Health officials in New York City continue to report a rising measles outbreak in the boroughs of Brooklyn and Queens.
In the past week, an additional 25 measles cases were reported, with 22 confirmed in the Williamsburg neighborhood.
This brings the outbreak total to 158 confirmed cases of measles in Brooklyn and Queens since October. Most of these cases have involved members of the Orthodox Jewish community.
The initial child with measles was unvaccinated and acquired measles on a visit to Israel, where a large outbreak of the disease is occurring. Since then, there have been additional people from Brooklyn and Queens who were unvaccinated and acquired measles while in Israel. People who did not travel were also infected in Brooklyn or Rockland County.
Israel health officials have reported from March 2018 through the end of January 2019, as a result of the disease was imported to Israel by a small number of tourists and visitors, who later infected unvaccinated population, more than 3400 individuals have been infected with measles.
In nearby Rockland County, the outbreak has risen to 145 since late September.
Vaccination is the best way to prevent measles. Anyone who has received two doses of a measles-containing vaccine is highly unlikely to get measles.
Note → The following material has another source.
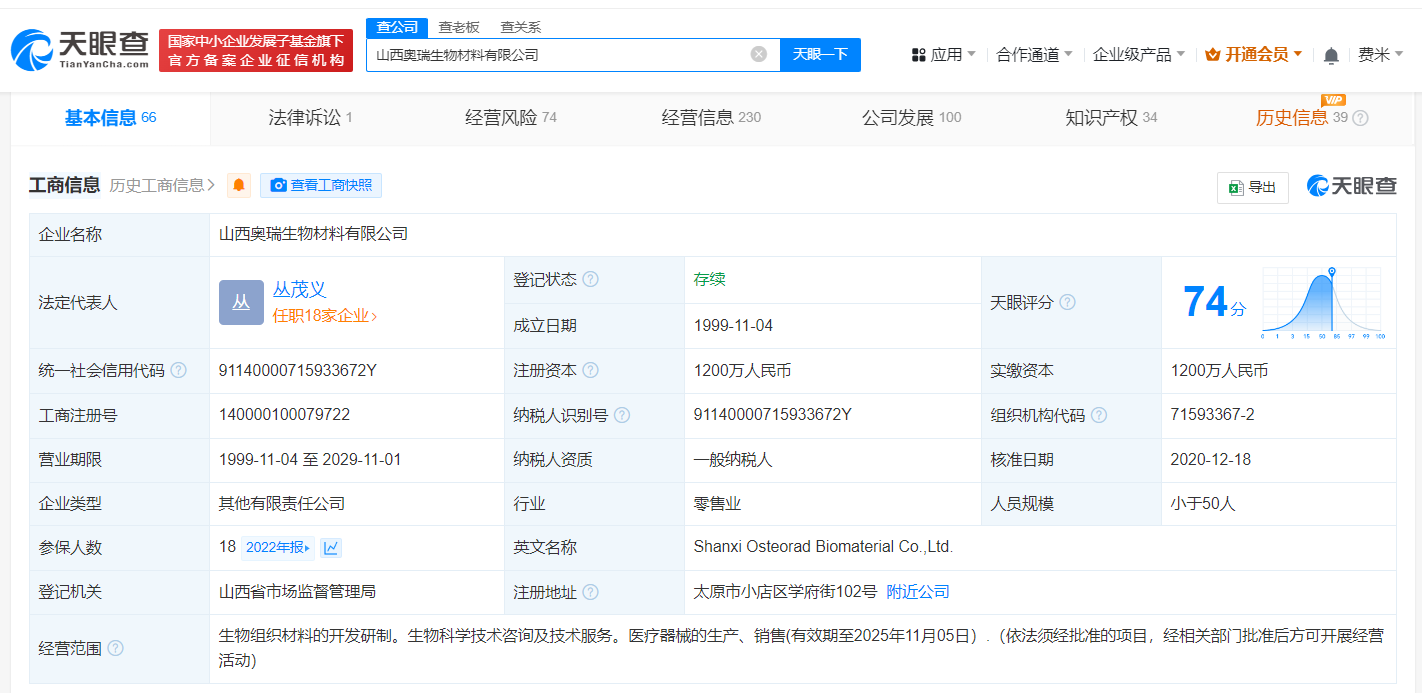Screen dimensions: 1422x693
Task: Open the 附近公司 link
Action: [918, 590]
New York City health officials say a child should get a measles vaccine on or after their first birthday. The vaccine is combined with mumps and rubella vaccines into one vaccine called MMR (measles, mumps, rubella). A second dose of MMR vaccine is recommended before children enter school at 4 to 6 years of age. Infants ages 6 to 11 months should also receive MMR vaccine before travelling internationally.